De Duitser gaat de penalty box in, ik kijk om, ik kijk vol in het verbeten gezicht van Seppe Odeyn. Hij zit duidelijk naar de klote, maar ja, op zijn karakteristieke wijze heeft hij zich toch tot op minder dan een meter van mij gewaggeld. Dat wordt sprinten. Nog één bocht, daar is het blauwe tapijt. Van Lance Armstrong wordt gezegd dat hij wel eens een beetje scheel keek tijdens de interviews direct na de koers. Ik geloof het nu. Ik begin te sprinten maar krijg zo’n pijn in mijn ogen dat ik ze maar dicht doe. Om de 10 stappen even kijken zou genoeg moeten zijn. Die Portugees met die microfoon roept mijn naam, zou ik gaan winnen? Nu roept hij Seppe’s naam, zou hij dan winnen? Nee, nee, ik win!
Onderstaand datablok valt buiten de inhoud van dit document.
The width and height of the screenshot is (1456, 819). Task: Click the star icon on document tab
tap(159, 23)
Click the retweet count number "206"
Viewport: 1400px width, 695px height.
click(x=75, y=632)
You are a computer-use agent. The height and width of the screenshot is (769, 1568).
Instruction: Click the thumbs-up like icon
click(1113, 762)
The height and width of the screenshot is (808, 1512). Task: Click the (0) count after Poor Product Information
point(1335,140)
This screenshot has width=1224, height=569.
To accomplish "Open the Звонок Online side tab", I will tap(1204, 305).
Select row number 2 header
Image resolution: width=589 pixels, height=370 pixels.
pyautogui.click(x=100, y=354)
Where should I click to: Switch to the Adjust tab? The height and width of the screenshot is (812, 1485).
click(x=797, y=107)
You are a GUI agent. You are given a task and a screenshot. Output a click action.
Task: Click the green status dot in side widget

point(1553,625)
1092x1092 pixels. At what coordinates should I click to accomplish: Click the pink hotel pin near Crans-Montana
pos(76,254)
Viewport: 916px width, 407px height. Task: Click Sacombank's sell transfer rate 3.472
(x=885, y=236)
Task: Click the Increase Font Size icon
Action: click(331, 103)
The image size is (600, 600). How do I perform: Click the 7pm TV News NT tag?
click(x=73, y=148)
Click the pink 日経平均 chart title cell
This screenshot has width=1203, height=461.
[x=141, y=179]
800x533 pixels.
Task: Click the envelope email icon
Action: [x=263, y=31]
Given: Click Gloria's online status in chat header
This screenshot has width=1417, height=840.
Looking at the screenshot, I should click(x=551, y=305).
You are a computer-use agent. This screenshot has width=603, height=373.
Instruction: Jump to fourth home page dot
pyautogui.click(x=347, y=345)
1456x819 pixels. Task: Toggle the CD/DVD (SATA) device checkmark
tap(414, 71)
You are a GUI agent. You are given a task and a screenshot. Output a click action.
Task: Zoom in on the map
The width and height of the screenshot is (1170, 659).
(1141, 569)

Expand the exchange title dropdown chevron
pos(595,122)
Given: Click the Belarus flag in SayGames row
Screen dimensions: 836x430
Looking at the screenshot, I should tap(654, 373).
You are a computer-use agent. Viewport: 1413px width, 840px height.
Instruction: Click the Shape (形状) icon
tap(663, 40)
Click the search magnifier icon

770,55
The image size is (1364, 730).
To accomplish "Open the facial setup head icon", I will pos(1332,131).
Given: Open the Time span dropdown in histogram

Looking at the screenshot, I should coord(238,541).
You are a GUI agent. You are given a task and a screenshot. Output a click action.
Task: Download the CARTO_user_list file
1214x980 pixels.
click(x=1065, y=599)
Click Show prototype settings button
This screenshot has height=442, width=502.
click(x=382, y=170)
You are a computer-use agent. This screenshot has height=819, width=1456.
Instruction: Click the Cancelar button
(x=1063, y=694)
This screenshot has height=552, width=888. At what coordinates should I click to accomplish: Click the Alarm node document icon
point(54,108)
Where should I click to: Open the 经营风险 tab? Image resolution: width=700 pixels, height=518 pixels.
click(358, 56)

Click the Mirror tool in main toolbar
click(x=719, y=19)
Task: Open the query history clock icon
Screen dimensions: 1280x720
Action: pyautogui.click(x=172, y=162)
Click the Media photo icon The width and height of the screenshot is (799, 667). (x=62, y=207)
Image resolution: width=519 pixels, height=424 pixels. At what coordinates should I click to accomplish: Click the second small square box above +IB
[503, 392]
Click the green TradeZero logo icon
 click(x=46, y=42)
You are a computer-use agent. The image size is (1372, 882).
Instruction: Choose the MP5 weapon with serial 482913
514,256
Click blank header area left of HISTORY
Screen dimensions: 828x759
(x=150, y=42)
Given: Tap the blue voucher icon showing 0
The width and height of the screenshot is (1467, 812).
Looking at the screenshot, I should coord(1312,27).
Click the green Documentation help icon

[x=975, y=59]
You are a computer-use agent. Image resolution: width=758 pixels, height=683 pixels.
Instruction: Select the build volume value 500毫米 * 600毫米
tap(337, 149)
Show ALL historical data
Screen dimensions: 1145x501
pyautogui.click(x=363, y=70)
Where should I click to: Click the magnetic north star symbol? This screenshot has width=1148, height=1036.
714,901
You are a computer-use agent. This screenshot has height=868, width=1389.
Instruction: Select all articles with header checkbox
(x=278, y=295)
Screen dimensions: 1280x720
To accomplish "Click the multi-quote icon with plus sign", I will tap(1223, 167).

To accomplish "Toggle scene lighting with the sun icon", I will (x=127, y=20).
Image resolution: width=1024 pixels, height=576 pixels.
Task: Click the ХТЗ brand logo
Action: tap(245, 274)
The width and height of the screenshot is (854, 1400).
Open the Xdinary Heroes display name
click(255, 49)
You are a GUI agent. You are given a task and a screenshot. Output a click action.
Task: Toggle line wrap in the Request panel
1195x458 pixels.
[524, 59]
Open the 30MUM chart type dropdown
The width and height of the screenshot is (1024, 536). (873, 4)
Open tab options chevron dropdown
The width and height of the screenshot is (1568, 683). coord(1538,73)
Hahaha, ik kan helemaal niet sprinten.
Shit, eigenlijk heb ik hier best hard voor getraind, en verdomme, ik ben nog best goed. Ik geniet van mijn twee minuten euforie. Een junkie heeft z’n shot gevonden. Ik weet al lang dat die euforie snel wegtrekt, maar ik herinner me nu weer dat dit het helemaal waard is.
Een paar uur later stroomt de virtuele bewondering via mijn telefoon mijn wereld binnen. Het doet me toch eigenlijk maar weinig, misschien ben ik toch niet zo kinderachtig op zoek naar bewondering van anderen, maar zeer volwassen op zoek naar mijn eigen waardering. Ik baal een beetje van die tweede run. Die moet echt beter, want ik heb de anderen veel te dichtbij laten komen; zo dichtbij dat er een goddelijke penalty in het spel moest komen om me te laten winnen. Maar ja, anders is zo’n jongensboek ook wat saai.